Researchers at the University of Notre Dame will lead a five-year study to improve the fundamental understanding, detection and predictability of marine sea fog.

Harindra Joseph Fernando, the Wayne and Diana Murdy Endowed Professor in the Departments of Civil and Environmental Engineering and Earth Sciences and Aerospace and Mechanical Engineering, will serve as principal investigator of the project called Fog and Turbulence Interactions in the Marine Atmosphere (FATIMA).

“The general familiarity with fog is its disruption of societal functions such as transportation, delaying travel and causing hazardous conditions for commuters,” said Fernando. “Fog can also impede communications and interfere with high-energy laser, free-space optics and remote detection applications that are critical to government and security operations — and yet, it remains one of the most poorly studied aspects of meteorology.”

FATIMA will consist of two 30-day field campaigns, one to be conducted on Sable Island in the Canadian Atlantic and one off the coast of South Korea in the Yellow Sea. An additional ice-fog experiment will be conducted in Barrow, Alaska.

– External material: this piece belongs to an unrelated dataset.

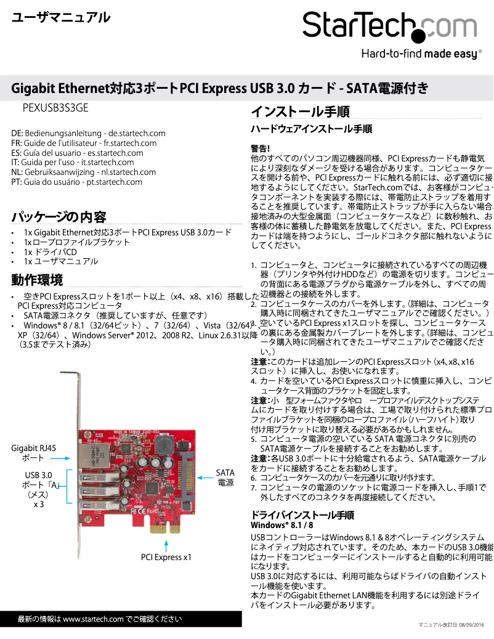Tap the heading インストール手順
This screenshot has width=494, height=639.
(300, 112)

Fernando’s team at Notre Dame will lead the study including FATIMA’s field campaigns and theoretical studies. The project’s emphasis on marine fog will seek to gain fundamental understanding of how fog — which consists of water droplets and/or ice crystals in the lower atmosphere — forms over shallow seas. The team will also look at the dynamics of coastal ice fog.

Taking a multidisciplinary approach, researchers will deploy leading-edge instrumentation during each field campaign; capture atmospheric turbulence down to its smallest scales, temperature and moisture fluctuation readings; and conduct theoretical and numerical analysis to learn more about how fog is generated and identify the differences between fog and low-level cloud cover. The ultimate goal is to improve sea fog predictability.

The $7.5 million study is funded by the U.S. Department of Defense’s Multidisciplinary University Research Initiative. Co-principal investigators include Qing Wang at the Naval Postgraduate School, Clive Dorman at the University of California San Diego and Scripps Institution of Oceanography, Eric Pardyjak at the University of Utah and Lian Shen at the University of Minnesota. For the fiscal year 2021 Multidisciplinary University Research Initiative competition, the DOD solicited proposals in 26 topic areas important to DOD and the military services. From a merit-based review of the 298 proposals received, a panel of experts narrowed the proposals to a subset from which the 25 finalists were selected.

Fernando is an affiliated member of Notre Dame’s Environmental Change Initiative and Notre Dame Energy.